TEXT FOR ANALYSIS section start

Confirming Anti-Catholicism

by David Scott

We are not surprised that the Senate’s debate over Surgeon General-designate Joycelyn Elders ignored the malicious and ill-formed public remarks she has made about Catholics while serving as director of Arkansas’ Department of Health.

Still, it is dispiriting to be shown once again that anti-Catholic bigotry presents no barrier to one’s being considered for high public office in this land.

In a 1992 speech, our soon-to-be Surgeon General opined: “The first 400 years black people had their freedom aborted and the Church said nothing. The way of life for the Native American was aborted, the Church was silent. We attempted to eradicate a whole race of people through the Holocaust, and the Church was silent. … Look at who’s fighting the pro-choice movement—a celibate, male-dominated Church.”

In addition to being mean-spirited and less than creative in using “abortion” as a metaphor, Dr. Elders’ reading of history is obviously false. It is not reactionary or thin-skinned to query a public official about such an obvious appeal to religious prejudice. Indeed, questions about her anti-Catholicism go to the heart of what Senate confirmation hearings are supposed to be all about—determining whether Dr. Elders is fit to serve as the nation’s highest ranking public health official.

elders1Even at the most basic level, for Dr. Elders to use her public office as a pulpit to utter such ill-tempered falsehoods suggests lack of judgement and even a deficit of character.

She has charged, also, that pro-life Christians have a “love affair with the fetus” and “always want the children to be born but they don’t want to support them when they are born.” Those comments show that she knows very little about this country’s most extensive private health and human services network—the Catholic Church—which spends billions of its own money each year to help the poor, the aged, children and unwed mothers.

TEXT FOR ANALYSIS section end

__DIRECTIONS__.
A. According to the final paragraph of the op-ed about Joycelyn Elders, which groups does the Catholic Church spend billions of its own money each year to help? List every one.
B. Carry on the op-ed about Joycelyn Elders from the end of its last paragraph.

DATASET CONTENT section start

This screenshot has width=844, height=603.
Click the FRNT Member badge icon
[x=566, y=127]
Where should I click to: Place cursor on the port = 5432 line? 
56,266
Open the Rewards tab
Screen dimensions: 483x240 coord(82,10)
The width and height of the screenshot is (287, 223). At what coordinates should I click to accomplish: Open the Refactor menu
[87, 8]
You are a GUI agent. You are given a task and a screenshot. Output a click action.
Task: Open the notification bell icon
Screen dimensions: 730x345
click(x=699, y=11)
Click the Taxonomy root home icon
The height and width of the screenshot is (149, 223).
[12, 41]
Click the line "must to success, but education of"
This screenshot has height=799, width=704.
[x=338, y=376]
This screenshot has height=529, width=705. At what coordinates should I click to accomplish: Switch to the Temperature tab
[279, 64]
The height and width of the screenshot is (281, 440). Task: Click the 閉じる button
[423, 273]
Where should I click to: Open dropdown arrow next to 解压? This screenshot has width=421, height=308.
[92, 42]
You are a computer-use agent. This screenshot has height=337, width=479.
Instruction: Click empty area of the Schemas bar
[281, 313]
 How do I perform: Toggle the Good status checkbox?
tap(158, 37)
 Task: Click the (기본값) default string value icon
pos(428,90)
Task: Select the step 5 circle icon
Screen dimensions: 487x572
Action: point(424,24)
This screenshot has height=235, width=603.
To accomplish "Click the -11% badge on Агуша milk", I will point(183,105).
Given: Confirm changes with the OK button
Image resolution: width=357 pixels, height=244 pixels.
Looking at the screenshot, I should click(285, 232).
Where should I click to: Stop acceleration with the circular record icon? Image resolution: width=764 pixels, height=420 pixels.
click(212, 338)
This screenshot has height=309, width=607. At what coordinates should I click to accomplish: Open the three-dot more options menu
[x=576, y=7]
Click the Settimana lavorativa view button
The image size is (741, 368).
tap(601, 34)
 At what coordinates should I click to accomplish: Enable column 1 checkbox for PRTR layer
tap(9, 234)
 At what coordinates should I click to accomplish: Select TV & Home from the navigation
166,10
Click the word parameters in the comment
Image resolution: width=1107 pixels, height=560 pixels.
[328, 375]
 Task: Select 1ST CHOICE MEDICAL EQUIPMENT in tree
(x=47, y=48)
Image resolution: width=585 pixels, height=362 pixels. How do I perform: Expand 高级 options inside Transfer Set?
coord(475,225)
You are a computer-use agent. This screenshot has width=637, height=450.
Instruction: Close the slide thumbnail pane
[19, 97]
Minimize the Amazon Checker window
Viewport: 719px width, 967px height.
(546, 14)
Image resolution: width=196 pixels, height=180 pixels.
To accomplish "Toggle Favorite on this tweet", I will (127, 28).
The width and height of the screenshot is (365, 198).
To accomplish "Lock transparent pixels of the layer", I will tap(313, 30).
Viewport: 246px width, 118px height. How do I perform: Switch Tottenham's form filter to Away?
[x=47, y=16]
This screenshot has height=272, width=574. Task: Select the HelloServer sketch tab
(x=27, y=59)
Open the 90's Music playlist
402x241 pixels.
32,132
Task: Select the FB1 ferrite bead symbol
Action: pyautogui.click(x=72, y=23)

DATASET CONTENT section end

__EXERCISE ANSWERS__.
A. the poor, the aged, children, unwed mothers

B.
Her contempt for Christian opponents, whom she has called “non-Christians with a slave-master mentality,” shows an obvious disdain for the country’s heritage of diversity and pluralism and for the role that religion has traditionally played in American life.

Again, to be clear: It is not that Dr. Elders disagrees with the Catholic Church on issues of teenage sexuality, abortion and birth control. That is her right. What troubles us is that as a public servant Dr. Elders has demonstrated an anti-democratic impulse to squelch dissent and a pattern of religious intolerance. Dr. Elders would seem to deny the Church and people of faith the right to take part in the crucial national dialogue over these issues.

President Clinton and Senate Democrats and Republicans—including that body’s Catholics—passed on Dr. Elders without so much as a question about her anti-Catholic statements. This indicates that in a country that has long since stopped tolerating bigotry against most religious, ethnic and other groups, anti-Catholicism remains acceptable, even fashionable. That many Church leaders have kept quiet about Dr. Elders’ remarks also gives pause.